# \m/ Only good Metal \m/



## ThinkingGreen (Feb 20, 2010)

I'm talking epic fucking metal. Something with some balls!! Like the following. In my personal experience, I couldn't help but notice the absolute most amazing genre of metal. _Technical metal_. You know the kind of music that just blows your mind!! Here are some videos for your enjoyment. Let me know what cha think! 

*Gorod- Programmers Of Decline*(FUCKING EPIC)

*Gorod- Guilty Of Dispersal*(Intense)

*Gorod- Gilded Cage*(Another EPIC one!!)

*The Faceless- Planetary Duality I*(Hideous Revelation)
Here is the second part to that bad ass tune! 

*The Faceless- Planetary Duality II* (A Prophecies Fruition)

*Decapitated- Post Organic* (This band got me into Metal)

*Meshuggah - Bleed *(Polyrhythmatic Metal)

*Meshuggah- Rational Gaze* (Not the right video but same song)

*Meshuggah- ObZen* (A good one)

*Amon Amarth - "The Pursuit of Vikings"*(Viking Metal!!)

*Psyclon Nine - Parasitic*(I enjoy this shit) 

*Psyclon Nine - Scar Of The Deceiver*(Just give it a listening to)


----------



## ThinkingGreen (Feb 20, 2010)

Sorry, I had some bad links there for a minute..


----------



## ThinkingGreen (Feb 21, 2010)

Bump! Come on RIU, I know someone here has a good taste in music? I hope..


----------



## tip top toker (Feb 21, 2010)

technical metal.... so basically a band that actually know what it's doing.. 

i like the whole range of metal from your amon amarth, arch enemy to things like avenged sevenfold (waking the fallen, their other albums were a bit crap).

i find avenged sevenfold to be "technical" they had a kick ass drummer, may he rest peacefuly or not, and some sick guitar work. as i say though, i liked waking the fallen for it's vocals and roaring, whereas now they're all soppy like.

i also like people like in flames, il nino, soulfly, machinehead, mushroomhead, murderdolls, pantera etc etc etc i just like lots really, of all geners, but equally dislike just as much in all genres, cus by god there are some terrible terrible terrible metal bands out there


----------



## AnonymousGrower (Feb 21, 2010)

[Text and element pointing records]
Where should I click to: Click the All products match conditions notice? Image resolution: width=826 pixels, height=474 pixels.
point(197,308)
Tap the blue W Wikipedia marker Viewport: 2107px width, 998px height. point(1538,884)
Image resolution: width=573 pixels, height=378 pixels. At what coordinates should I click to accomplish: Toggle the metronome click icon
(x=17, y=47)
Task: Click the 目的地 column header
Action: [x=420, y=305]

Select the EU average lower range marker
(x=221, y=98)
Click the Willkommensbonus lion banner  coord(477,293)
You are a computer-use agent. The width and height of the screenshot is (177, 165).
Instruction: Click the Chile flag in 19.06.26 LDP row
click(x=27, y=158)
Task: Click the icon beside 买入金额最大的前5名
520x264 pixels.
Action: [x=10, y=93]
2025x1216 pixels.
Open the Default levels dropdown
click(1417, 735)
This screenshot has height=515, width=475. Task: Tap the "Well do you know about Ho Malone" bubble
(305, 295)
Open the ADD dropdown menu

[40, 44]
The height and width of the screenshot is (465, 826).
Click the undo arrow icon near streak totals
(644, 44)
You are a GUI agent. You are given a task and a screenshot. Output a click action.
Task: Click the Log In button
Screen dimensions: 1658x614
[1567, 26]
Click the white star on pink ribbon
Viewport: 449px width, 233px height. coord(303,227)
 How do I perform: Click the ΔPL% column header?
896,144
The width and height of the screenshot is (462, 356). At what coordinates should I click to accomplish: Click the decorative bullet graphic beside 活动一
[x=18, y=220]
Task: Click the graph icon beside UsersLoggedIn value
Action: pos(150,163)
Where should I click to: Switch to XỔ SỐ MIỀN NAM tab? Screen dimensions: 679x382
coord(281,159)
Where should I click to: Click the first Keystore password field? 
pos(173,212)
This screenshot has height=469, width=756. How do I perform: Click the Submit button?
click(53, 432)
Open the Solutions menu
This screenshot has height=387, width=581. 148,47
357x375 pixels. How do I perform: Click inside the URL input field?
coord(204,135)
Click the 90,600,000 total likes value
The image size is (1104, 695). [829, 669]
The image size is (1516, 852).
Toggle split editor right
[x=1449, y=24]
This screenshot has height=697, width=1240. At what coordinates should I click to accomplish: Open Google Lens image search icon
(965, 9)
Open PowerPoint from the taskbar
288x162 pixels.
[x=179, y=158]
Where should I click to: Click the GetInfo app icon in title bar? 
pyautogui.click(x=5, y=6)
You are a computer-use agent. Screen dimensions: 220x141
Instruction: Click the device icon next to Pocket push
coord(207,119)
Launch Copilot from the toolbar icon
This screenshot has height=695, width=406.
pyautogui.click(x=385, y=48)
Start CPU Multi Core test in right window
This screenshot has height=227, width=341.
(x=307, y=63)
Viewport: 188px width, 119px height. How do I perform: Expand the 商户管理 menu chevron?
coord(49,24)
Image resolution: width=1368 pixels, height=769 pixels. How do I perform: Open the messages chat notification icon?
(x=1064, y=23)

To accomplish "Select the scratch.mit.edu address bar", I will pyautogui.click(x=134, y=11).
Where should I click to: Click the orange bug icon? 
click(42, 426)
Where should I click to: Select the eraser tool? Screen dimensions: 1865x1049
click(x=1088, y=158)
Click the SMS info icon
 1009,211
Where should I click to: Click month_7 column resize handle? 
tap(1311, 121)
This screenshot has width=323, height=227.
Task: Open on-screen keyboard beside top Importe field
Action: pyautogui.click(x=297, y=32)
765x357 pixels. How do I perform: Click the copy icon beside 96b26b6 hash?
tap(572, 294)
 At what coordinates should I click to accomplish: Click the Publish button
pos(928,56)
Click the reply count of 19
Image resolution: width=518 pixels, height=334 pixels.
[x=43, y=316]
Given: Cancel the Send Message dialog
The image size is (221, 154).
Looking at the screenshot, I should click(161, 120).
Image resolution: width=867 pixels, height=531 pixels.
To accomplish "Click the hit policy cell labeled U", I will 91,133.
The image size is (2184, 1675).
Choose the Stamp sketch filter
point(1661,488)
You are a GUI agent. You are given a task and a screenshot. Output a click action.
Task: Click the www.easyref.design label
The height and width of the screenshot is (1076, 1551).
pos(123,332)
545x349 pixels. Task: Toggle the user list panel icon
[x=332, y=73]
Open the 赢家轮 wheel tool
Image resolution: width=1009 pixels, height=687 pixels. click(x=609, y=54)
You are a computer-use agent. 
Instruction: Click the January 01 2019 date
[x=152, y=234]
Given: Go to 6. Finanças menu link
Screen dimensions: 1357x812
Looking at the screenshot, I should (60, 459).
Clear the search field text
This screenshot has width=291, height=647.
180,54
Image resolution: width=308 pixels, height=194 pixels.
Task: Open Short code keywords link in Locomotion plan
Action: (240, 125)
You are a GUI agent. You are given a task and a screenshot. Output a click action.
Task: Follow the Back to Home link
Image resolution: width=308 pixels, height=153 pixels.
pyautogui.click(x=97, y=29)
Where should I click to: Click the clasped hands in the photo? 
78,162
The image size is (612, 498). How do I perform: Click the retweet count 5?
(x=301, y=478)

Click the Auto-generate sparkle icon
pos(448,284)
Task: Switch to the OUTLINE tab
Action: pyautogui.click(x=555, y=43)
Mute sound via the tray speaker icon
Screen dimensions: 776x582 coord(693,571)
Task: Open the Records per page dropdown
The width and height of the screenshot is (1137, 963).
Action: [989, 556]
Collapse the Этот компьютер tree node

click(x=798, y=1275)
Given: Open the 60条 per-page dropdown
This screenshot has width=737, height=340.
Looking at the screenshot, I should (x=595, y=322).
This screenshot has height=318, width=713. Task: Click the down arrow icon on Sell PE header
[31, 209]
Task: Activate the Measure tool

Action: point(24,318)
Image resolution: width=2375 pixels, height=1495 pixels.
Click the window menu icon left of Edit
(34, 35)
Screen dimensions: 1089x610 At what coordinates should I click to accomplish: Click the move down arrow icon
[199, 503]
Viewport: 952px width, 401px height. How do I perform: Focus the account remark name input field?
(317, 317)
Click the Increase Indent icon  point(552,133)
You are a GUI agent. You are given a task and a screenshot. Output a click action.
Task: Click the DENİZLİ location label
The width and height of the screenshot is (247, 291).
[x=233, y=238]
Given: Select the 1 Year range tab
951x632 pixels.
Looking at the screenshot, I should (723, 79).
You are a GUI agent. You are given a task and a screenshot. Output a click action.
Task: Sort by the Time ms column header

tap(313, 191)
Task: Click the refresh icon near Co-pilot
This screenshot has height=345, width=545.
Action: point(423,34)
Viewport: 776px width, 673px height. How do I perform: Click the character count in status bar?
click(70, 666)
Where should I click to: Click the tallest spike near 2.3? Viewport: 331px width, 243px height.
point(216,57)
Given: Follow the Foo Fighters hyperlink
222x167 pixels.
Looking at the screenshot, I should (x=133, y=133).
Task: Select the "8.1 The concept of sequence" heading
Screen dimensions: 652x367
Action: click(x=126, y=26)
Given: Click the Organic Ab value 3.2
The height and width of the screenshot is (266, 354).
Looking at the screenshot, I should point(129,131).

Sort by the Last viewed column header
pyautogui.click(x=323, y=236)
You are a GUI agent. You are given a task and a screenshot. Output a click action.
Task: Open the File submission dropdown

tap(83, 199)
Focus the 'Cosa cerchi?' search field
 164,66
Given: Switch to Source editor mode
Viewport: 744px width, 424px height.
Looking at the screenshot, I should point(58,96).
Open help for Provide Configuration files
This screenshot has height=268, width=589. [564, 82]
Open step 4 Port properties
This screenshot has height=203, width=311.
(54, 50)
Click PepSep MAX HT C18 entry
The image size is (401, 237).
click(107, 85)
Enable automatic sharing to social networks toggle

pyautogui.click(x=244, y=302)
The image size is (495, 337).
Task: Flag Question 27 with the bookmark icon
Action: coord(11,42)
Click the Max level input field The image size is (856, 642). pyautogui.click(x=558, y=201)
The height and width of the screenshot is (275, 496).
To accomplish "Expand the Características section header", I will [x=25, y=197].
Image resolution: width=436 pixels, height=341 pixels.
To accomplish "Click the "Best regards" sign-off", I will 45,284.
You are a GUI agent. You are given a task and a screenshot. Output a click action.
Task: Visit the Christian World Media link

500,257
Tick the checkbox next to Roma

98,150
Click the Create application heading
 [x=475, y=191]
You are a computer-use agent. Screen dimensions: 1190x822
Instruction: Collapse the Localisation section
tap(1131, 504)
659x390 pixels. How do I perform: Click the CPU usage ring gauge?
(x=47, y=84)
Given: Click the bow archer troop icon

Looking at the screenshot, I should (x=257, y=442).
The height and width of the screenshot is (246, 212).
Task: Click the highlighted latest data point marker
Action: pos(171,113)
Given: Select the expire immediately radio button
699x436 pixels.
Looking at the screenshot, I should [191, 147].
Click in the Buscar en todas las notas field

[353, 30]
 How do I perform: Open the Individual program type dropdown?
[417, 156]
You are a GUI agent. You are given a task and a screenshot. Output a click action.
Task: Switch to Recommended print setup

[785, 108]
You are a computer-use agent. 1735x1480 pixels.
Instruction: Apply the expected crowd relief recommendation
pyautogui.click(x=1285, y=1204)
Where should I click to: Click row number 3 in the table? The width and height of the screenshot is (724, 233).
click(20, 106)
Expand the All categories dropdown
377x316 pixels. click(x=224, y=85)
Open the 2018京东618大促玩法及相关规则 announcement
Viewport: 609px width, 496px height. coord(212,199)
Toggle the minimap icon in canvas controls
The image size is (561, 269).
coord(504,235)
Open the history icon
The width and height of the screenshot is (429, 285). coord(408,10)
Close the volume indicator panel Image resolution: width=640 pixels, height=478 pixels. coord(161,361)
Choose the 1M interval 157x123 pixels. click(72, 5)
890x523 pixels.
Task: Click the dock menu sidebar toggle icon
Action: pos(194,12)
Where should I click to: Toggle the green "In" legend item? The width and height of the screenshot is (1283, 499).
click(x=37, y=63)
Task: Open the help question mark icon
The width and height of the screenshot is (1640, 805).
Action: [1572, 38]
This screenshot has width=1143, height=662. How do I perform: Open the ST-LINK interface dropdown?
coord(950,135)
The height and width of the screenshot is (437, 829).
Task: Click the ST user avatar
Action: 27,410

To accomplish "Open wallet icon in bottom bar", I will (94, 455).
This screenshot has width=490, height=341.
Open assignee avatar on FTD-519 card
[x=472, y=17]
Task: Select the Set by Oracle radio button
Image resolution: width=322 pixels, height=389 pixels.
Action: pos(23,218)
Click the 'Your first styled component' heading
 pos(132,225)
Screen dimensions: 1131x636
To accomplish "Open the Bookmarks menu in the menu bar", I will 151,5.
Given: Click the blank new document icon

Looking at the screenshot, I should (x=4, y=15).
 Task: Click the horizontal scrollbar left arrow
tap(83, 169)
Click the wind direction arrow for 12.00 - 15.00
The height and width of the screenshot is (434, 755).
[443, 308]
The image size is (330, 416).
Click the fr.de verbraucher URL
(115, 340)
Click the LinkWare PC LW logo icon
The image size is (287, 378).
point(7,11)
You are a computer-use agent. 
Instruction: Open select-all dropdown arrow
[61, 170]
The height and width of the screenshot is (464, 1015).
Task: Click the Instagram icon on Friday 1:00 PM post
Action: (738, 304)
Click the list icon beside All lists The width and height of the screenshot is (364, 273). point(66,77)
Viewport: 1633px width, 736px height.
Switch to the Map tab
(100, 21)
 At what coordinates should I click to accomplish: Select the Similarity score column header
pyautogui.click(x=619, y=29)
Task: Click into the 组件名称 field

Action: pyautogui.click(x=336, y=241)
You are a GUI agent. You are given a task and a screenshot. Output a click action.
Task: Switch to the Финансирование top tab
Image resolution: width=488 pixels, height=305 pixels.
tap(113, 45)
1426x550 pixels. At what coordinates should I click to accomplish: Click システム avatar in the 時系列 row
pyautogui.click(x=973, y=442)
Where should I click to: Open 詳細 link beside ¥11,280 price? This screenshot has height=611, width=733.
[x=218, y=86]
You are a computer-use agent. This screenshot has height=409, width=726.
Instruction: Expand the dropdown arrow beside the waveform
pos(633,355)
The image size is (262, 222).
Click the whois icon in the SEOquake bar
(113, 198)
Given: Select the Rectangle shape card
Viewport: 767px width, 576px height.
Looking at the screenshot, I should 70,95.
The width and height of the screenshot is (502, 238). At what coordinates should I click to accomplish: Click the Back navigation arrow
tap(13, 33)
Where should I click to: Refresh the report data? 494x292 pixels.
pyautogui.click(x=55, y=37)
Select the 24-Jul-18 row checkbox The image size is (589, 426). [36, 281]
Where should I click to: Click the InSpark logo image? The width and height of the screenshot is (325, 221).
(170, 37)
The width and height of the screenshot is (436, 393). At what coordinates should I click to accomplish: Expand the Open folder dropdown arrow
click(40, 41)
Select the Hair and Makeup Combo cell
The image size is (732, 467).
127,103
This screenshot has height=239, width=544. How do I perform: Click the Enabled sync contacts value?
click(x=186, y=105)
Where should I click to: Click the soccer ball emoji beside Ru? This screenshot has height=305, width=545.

Problems to work on
(A) In the metal thread, which band does ThinkingGreen say got them into metal?
(B) Decide whether each statement agrees with the metal thread, answering yes or no and quoting the words of the thread that settle it: (i) ThinkingGreen apologized for having posted bad links. (ii) tip top toker thinks well of every Avenged Sevenfold album. (iii) The video given for Meshuggah's "Rational Gaze" is the right video for that song.
(C) Write the next part of the metal thread, picking up after its final line.

Results of the exercise
(A) Decapitated.

(B)
(i) Yes: "Sorry, I had some bad links there for a minute.."
(ii) No: "(waking the fallen, their other albums were a bit crap)"
(iii) No: "(Not the right video but same song)"

(C)
Gotta love metal, sorry to say I can't stand some of the shit you posted. Gorod had some great instrumental work, I must say, vocals were really weak though. Listened to decapitated as well, vocals were a bit better, lyrics fucking sucked, couldn't take it anymore. As for metal goes, All That Remains has the most respect in my book, solid vocals, very musically aware band members, cool people, great music. Great thread though.


----------



## ThinkingGreen (Feb 21, 2010)

tip top toker said:


> technical metal.... so basically a band that actually know what it's doing..
> 
> i like the whole range of metal from your amon amarth, arch enemy to things like avenged sevenfold (waking the fallen, their other albums were a bit crap).
> 
> ...


Agreed. There are some terrible bands out there. Seriously bad.. Technical Metal is really the genre with the most talent in it. By far!! Gorod and The Faceless, have some sick fucking music! AX7, I really used to like, but the vocals really really got to me! They sucked so bad I couldn't bear listening to them any longer..
AX7 is so far from Technical Metal, It's not even funny.. AX7 doesn't have half the balls, Gorod has. Or any other band I've posted has..




AnonymousGrower said:


> Gotta love metal, sorry to say I can't stand some of the shit you posted. Gorod had some great instrumental work, I must say, vocals were really weak though. Listened to decapitated as well, vocals were a bit better, lyrics fucking sucked, couldn't take it anymore. As for metal goes, All That Remains has the most respect in my book, solid vocals, very musically aware band members, cool people, great music. Great thread though.



Okay, So Gorod is my favorite Metal band, by far. Vocals could use a tiny bit of work.. Decapitated, they are good as a band. Lyrically, you're right. You should give the faceless a shot. They are similar to Gorod, and better than Decapitated. Lyrically, they are the shit!! 
All that remains? Really man? I find them to be more a long the lines of mainstream metal, radio metal in other words... I'm not a big fan, they just don't have the balls of steel like good metal bands do. Like Gorod.


----------



## GNOME GROWN (Feb 21, 2010)

meshugga is sick!.. but i listen to alot more shit with brutal break downs!

-emmure
-the acacia strain
-lamb of god

shit along those lines! but any metal is good metal as long as theres some sick breakdowns!!!


----------



## ThinkingGreen (Feb 21, 2010)

GNOME GROWN said:


> meshugga is sick!.. but i listen to alot more shit with brutal break downs!
> 
> -emmure
> -the acacia strain
> ...


Honestly, Break downs are over rated. They have a good sound to them, but that's not what makes or breaks a song or band.. The Acacia Strain is really good, so is LoG. Emmure, I haven't listen to yet. Also, I'm a big fan of Meshuggah! I remember the first time I heard them. It just happen to of been the first time I did LSD. I saw the music video to Bleed!! FUCKING EPIC man!!!


----------



## tip top toker (Feb 21, 2010)

to each their own, i've never heard amon amarth put out anything i'd call propper musical talent, great band, but nothing amazing in the technical side, wheras a7x have some crazy abilities. sidewinders guitar duet is kick ass, and i personally fecking love the vocals from waking the fallen, have never found a band or album that can quite pull that off.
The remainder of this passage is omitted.